Voci =>
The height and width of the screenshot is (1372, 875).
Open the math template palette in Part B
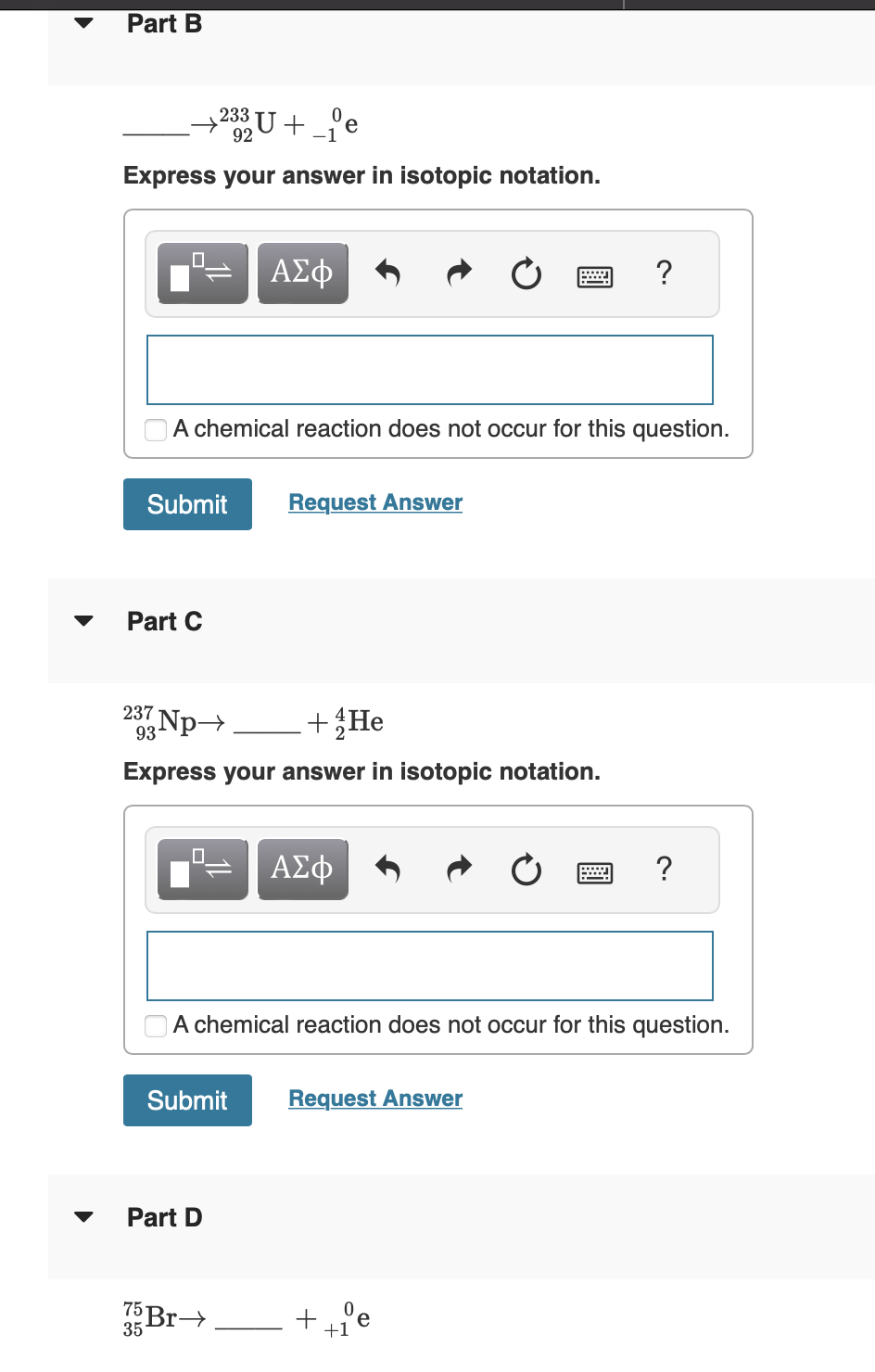click(x=202, y=272)
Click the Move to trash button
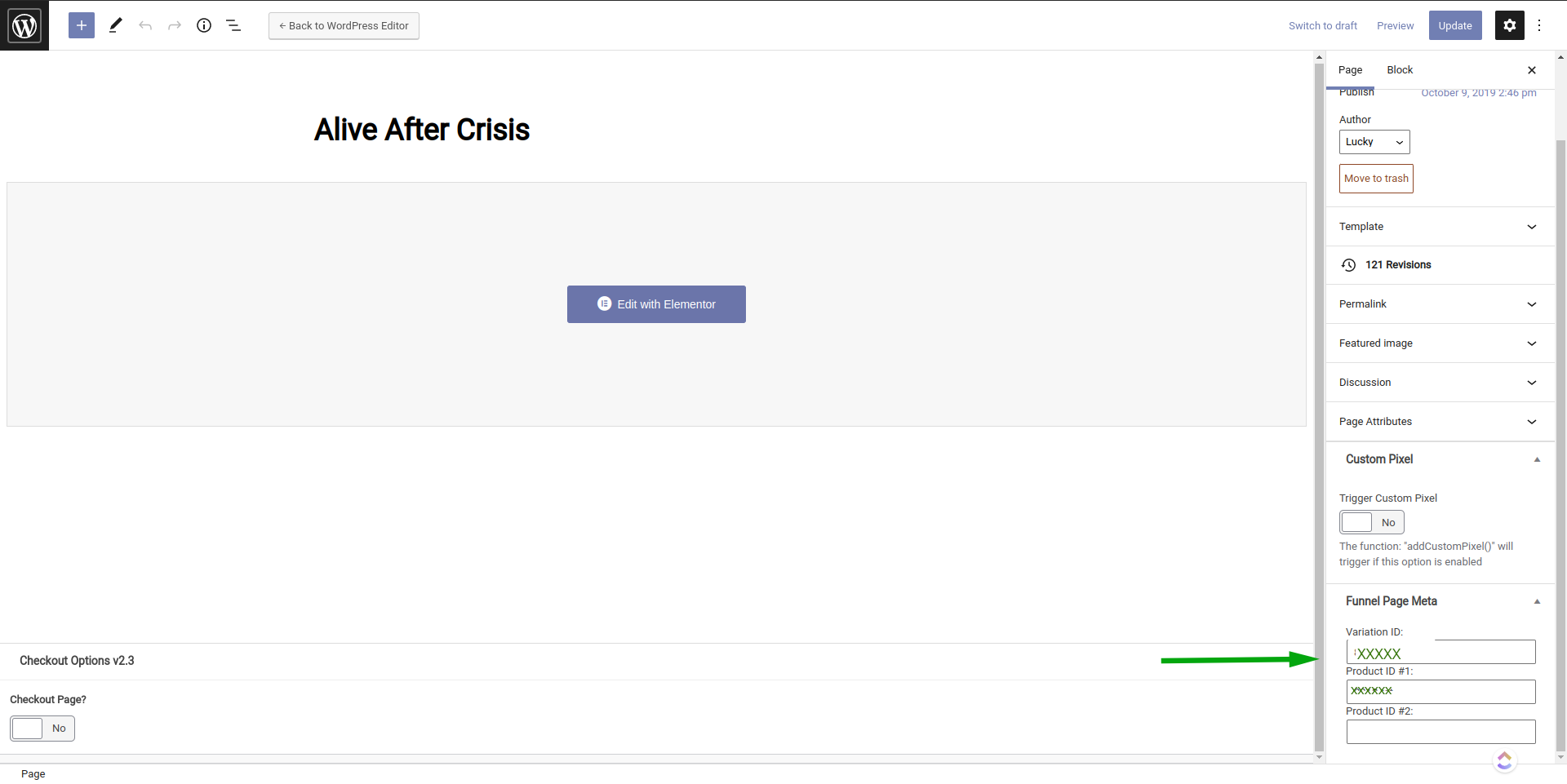This screenshot has height=784, width=1567. pos(1376,179)
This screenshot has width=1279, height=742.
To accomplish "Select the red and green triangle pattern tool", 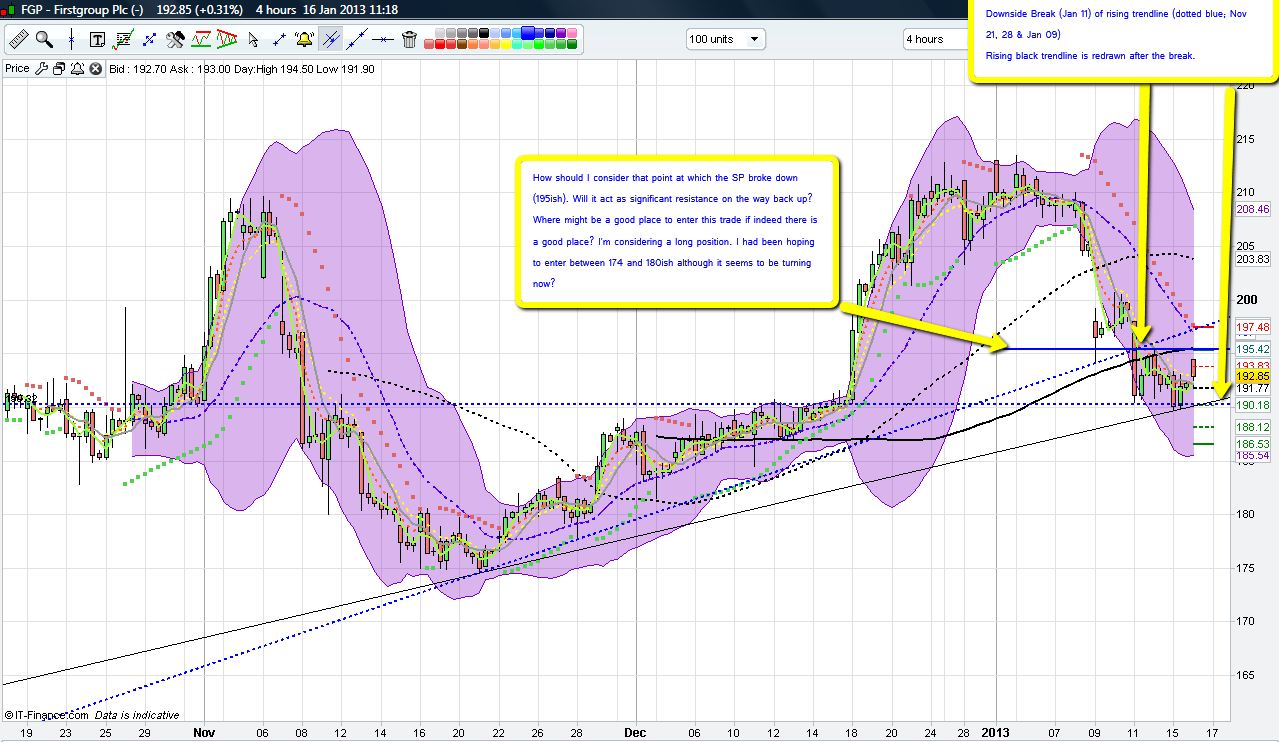I will pos(228,40).
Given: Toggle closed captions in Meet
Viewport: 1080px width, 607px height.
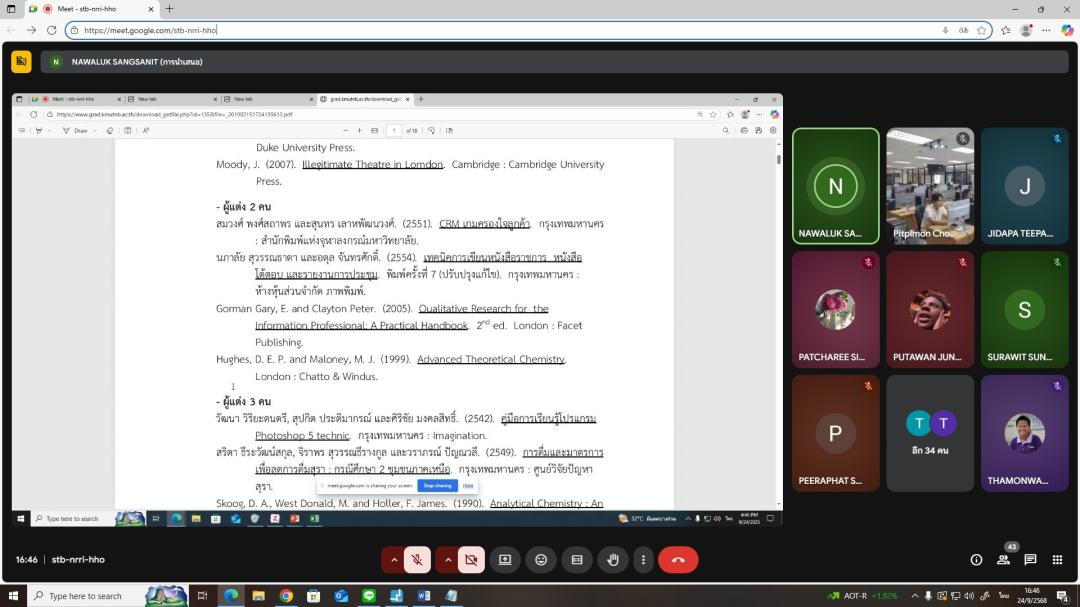Looking at the screenshot, I should (577, 560).
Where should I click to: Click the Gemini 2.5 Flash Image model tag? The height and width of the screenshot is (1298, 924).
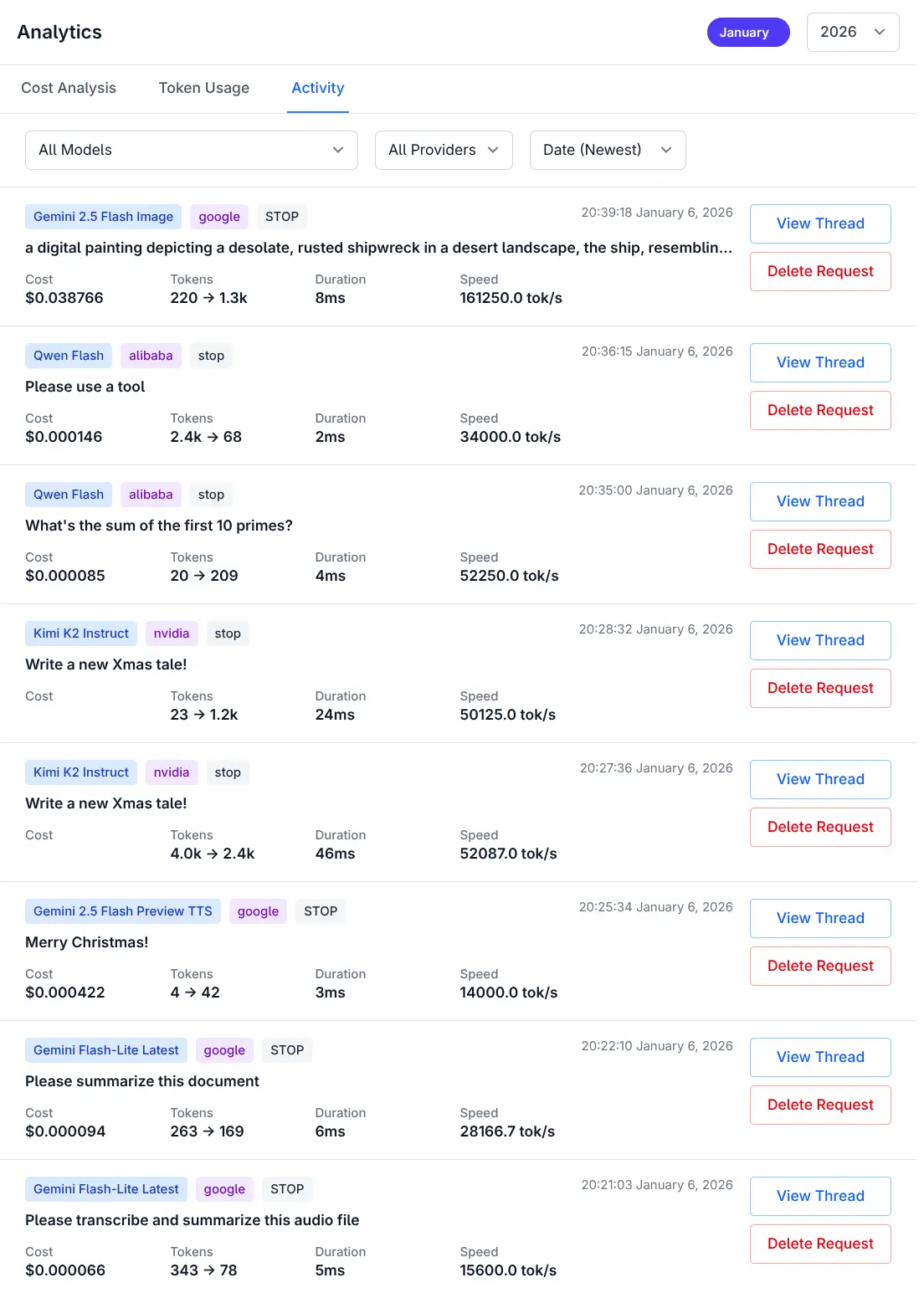pyautogui.click(x=103, y=217)
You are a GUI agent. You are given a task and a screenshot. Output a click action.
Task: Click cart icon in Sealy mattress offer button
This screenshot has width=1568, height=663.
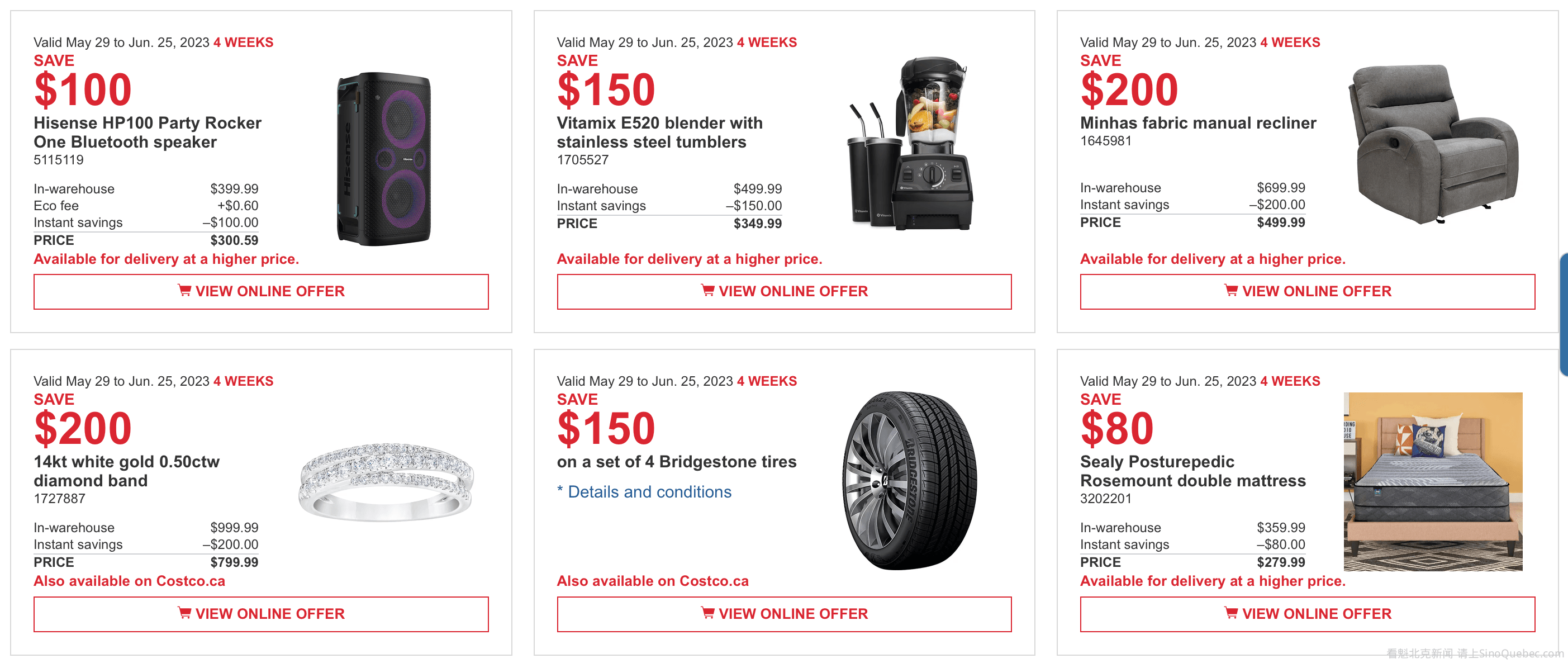[x=1231, y=613]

Consegna => Parti dall'inizio dei record e fermati dopo la riga che contiene "This screenshot has height=784, width=1567.", riscrivendo quelle righe con "trash" sostituito da "bin" e tutto il resto invariato. Lascia fuori dalla risposta le immagini.

Soluzione =>
The height and width of the screenshot is (1372, 875).
Open the math template palette in Part B
click(x=202, y=272)
Click the Move to bin button
This screenshot has height=784, width=1567. pos(1376,179)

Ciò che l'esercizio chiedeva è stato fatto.